Single Sign-On + SCIM
SSO (OIDC): per-tenant OIDC config configured under Settings → Identity. You provide issuer URL + audience + (optional) JWKS URI and claim mappings. Default mappings work for Microsoft Entra ID, Okta, Google Workspace, JumpCloud, and OneLogin out of the box.
SCIM 2.0: external IdPs provision and deprovision FlowGuard members via /scim/v2/Users. Per-tenant Bearer tokens are generated under Settings → Identity → SCIM tokens — the plaintext is shown once; only its SHA-256 hash is stored. New users are provisioned as Viewer by default; Owners promote them from the team UI after first sign-in. Deprovisioning is a soft delete (preserves audit log references).

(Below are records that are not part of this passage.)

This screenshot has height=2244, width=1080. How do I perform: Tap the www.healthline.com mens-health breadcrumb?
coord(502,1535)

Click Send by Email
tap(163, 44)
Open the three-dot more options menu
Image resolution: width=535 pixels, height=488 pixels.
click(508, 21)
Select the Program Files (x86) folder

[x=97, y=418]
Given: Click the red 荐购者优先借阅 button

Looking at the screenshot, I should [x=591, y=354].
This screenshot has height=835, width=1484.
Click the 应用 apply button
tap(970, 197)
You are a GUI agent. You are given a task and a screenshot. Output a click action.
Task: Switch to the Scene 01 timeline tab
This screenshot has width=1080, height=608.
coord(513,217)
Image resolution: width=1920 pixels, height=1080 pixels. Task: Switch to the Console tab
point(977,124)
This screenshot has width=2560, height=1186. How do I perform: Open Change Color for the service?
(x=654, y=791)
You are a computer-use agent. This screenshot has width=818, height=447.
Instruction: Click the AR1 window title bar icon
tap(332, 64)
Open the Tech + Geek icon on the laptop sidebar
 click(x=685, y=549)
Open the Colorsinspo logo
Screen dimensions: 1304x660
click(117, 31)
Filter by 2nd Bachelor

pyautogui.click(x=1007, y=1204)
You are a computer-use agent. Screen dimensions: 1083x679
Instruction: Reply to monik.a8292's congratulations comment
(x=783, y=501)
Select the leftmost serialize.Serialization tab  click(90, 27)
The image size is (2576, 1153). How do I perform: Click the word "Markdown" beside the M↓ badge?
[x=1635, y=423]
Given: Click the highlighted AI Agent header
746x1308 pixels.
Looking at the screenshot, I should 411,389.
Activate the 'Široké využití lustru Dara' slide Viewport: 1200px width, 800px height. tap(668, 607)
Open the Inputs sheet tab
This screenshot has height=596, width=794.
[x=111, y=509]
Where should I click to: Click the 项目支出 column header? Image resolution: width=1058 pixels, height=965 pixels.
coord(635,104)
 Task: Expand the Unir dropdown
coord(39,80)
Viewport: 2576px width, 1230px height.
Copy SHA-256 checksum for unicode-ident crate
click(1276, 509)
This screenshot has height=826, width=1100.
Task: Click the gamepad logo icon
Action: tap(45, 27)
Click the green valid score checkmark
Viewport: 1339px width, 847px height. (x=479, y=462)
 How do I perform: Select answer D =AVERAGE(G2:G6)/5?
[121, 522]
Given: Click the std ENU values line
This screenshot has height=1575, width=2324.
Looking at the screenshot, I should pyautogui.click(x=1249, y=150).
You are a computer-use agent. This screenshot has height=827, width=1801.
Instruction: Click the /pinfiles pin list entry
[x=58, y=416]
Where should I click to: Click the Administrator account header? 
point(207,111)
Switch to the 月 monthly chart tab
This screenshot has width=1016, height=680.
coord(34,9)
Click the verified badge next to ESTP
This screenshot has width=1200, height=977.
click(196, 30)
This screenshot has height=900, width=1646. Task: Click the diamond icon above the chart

Both SSO and SCIM are included on Business and Enterprise. Once OIDC is enabled, password login is disabled for your tenant — make sure at least one Owner has access via the IdP before flipping the switch.
Enterprise licensing (self-hosted)
Self-hosted deployments validate a signed JWT license at startup using an embedded RS256 public key — no phone-home required for air-gapped customers. The token grants tier, seats, and a list of features, and expires on a date set by sales.
Rotate the license without a pod restart by POSTing the new JWT to /api/v1/platform/licenses/on-prem/reload. The swap is atomic; if the new token fails validation, the old license stays active. Owners are emailed at 30/7/1-day expiry thresholds. Revoked licenses are blocked even when the JWT signature is still valid (revocation list checked on every gated request).